LYNDON — A deer hearing at Lyndon State College last week may have been lightly attended, but it still attracted hunters willing to cross knives with the Department of Fish and Wildlife.
“I think the deer herd has plummeted since the department took over the herd,” said Rodney Elmer from Northfield.
He said the Vermont herd, estimated at 130,000, would do better if biologists relied more on Mother Nature.
A hunter from St. Johnsbury aired his disbelief over estimates from department biologists that indicate the deer herd is healthy and growing.
“I seriously question where those statistics are coming from,” he said, adding that he has been seeing fewer deer.
He said he hunted every day of rifle season last year and saw 17 doe and only one buck.
Perhaps he would have enjoyed more success if he had hunted in Orleans County.

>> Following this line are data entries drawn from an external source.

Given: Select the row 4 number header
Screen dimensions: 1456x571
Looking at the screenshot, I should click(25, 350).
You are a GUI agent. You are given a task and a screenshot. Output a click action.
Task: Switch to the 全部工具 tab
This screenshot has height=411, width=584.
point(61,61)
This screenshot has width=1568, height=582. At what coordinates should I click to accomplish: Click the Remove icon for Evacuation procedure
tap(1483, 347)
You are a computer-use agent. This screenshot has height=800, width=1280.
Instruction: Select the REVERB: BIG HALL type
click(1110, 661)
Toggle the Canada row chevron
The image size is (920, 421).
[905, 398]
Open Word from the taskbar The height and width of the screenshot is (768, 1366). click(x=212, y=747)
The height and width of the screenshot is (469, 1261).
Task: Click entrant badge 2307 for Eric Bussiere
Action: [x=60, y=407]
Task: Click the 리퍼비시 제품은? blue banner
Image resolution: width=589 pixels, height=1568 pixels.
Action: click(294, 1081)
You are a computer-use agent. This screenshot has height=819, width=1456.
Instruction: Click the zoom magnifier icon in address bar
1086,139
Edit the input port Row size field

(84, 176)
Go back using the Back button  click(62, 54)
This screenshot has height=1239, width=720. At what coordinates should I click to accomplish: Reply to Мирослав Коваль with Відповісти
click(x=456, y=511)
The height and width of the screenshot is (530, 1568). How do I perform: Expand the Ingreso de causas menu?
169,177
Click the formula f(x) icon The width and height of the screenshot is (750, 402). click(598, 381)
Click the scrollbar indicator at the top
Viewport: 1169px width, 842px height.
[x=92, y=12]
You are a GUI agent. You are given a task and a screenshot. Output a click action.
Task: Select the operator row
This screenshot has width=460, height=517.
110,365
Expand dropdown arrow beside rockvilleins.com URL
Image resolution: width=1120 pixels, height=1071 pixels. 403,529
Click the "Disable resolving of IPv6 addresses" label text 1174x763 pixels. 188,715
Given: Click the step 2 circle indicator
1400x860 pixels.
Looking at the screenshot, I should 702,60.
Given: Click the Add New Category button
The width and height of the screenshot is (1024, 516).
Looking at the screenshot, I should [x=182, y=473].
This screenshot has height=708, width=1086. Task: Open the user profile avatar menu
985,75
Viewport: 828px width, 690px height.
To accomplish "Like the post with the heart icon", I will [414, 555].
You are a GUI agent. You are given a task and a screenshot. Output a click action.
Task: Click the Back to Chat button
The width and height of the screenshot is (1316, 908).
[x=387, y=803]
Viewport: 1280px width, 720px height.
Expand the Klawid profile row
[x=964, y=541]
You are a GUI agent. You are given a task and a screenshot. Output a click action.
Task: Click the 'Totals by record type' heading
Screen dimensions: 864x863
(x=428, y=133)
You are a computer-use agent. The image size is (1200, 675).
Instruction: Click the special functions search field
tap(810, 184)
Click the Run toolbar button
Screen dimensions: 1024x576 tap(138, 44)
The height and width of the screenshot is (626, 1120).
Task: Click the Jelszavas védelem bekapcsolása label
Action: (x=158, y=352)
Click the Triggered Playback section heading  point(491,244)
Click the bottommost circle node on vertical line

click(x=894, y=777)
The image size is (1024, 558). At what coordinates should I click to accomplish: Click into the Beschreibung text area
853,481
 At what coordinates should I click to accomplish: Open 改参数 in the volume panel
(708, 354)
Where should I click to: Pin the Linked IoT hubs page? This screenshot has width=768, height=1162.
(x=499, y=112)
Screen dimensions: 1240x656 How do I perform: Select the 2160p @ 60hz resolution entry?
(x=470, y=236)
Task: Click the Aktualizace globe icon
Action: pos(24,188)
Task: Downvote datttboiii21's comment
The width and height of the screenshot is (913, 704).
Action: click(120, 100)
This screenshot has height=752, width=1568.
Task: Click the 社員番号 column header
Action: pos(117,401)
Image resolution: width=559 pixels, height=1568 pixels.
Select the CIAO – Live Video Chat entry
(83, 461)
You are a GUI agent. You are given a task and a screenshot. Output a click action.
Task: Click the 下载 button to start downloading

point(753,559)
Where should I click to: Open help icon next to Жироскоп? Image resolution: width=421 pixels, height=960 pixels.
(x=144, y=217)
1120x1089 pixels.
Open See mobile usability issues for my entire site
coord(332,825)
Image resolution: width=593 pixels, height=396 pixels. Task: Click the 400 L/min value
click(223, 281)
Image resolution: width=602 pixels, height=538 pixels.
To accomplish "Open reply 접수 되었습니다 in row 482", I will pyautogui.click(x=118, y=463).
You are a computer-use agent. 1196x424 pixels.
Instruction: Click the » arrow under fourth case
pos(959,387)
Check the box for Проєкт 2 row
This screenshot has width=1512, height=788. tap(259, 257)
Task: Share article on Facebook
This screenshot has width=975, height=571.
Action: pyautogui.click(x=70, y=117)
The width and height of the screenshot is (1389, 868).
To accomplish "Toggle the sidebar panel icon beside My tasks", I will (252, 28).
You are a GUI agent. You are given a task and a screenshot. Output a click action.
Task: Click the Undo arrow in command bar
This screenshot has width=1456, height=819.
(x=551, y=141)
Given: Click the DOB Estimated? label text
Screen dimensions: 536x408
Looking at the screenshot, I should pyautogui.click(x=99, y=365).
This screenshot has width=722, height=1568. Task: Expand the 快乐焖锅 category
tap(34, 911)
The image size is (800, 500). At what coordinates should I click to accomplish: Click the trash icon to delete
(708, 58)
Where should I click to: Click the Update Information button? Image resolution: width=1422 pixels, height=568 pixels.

Recently, the department published its deer harvest report for 2012, showing that Orleans County was the hottest of spots among the three counties in the Northeast Kingdom.
Hunters there last year took a total of 1,151 deer over the course of four seasons involving archery, black powder, rifle and the special youth weekend hunt. That total far exceeded the 819 deer harvested in Caledonia County or the 231 that were taken in Essex County.
Statewide, the largest harvest of 2012 occurred in Franklin County, where just under 2,000 deer were taken.
The department’s deer project leader, Adam Murkowski, told only a dozen or so hunters last Wednesday night that the deer herd constitutes a robust population. He attributed the herd’s growth to back-to-back mild winters and a management plan intent on keeping the numbers of Vermont deer in balance with the habitat that supports them.
He said Vermont’s deer population has a fluctuating history, with numbers soaring when the winters are mild and plummeting when they are severe. Using a PowerPoint presentation of graphs and statistics, he showed how the harvest of bucks has stabilized since 2006.
Antlerless permits given out on the basis of deer density in any given zone, and the youth deer season weekend, were among the management tools he credited with bringing about that desired end.
Still unknown are the effects global warming will have on the herd. Warmer winters suggest that the herd’s population is likely to grow. But if the herd gets larger, will the state have the habitat to support it?
The ten-year West Mountain Wildlife Management plan is coming up for its renewal. Public hearings will be held on June 11 in Brighton and June 13 in Lyndon to review how the state has been managing the 22,000 acres that were acquired, mainly through the Champion Lands deal of 1991.
Mark Scott, the department’s director of wildlife, told hunters last week the department is counting on public involvement to both preserve and improve wildlife habitat.
The habitat statewide is changing, and Mr. Murkowski noted the pressure is on to keep harvest levels stable while maintaining a healthy herd.
Among the hunters present, Mr. Elmer expressed fears that the big deeryards that were crucial to the herd’s survival are disappearing. He attributed part of the decline to the way the forest is being managed, opining that hardwood is pushing out the cedar and spruce stands that deer need to survive.
“We want what’s right for the land and what’s right for the deer,” he said. “If we try to grow a bigger herd in the Northeast Kingdom and the land won’t support it, that’s a bad move.”
The hearing last week was the fourth in a series held by the department on the status of the Vermont deer herd. The fifth and final one will be held on June 5 in Manchester.